Again, it'd be awesome and I think it would work, but it would be a massive step even if Microsoft wasn't in the picture.
Yeah, Mojang's conservative development style is arguably the reason for Minecraft's success, while also being a source of frustration and friction for the community, IMO.
MS is another story altogether, though. While Mojang is a very thoughtful company, MS is driven by profit. I'm honestly surprised there aren't more collisions between the two cultures.
My point is that literally nobody has been looking at obfuscated code for at least 5 years by now. All the toolchains automatically handle de- and reobfuscation transparently to the point that nobody has to think about it anymore unless maybe you are one of the like 3 people who is actually maintaining the classloading stage of a modloader, or if you are manually writing a bytecode transformer (which almost nobody has needed to do for years either, ever since tools like Mixin entered the scene).

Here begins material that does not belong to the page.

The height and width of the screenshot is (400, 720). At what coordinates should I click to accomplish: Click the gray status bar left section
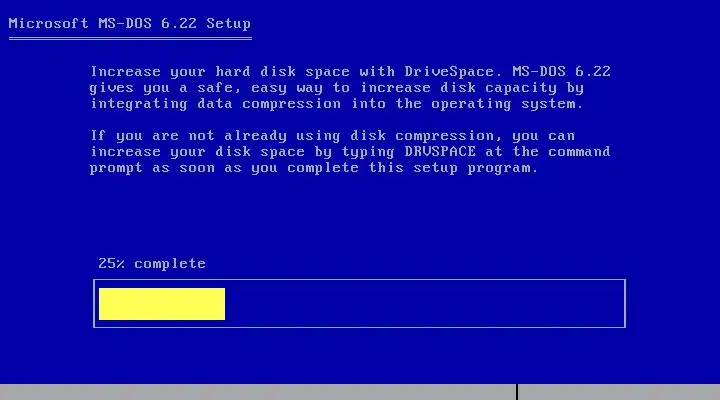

For 99.9% of the modding community, and this includes most optimization mods, the only thing that is going to change is everyone deletes a line or two from their
build.gradleand continues about their day.As far as reporting things to Mojang: again, nothing changes here either, everyone who has ever set up a mod dev environment already has a copy of the deobfuscated source code on their computer, which is the only thing they are looking at when inspecting the minecraft source code or making changes to it. There have been reports on the issue tracker with actual suggested code changes basically since the issue tracker became a thing.
Okay - I am a bit of a dreamer, but I hope that Mojang dropping the obfuscation side of things is a sign that they are interested in working more closely with the community.
Of course, if I were to put on my pessimistic hat, I might think this is a move for Mojang to distance themselves from the Java edition as it's likely that Microsoft thinks from a business perspective focusing on Bedrock is a better deal.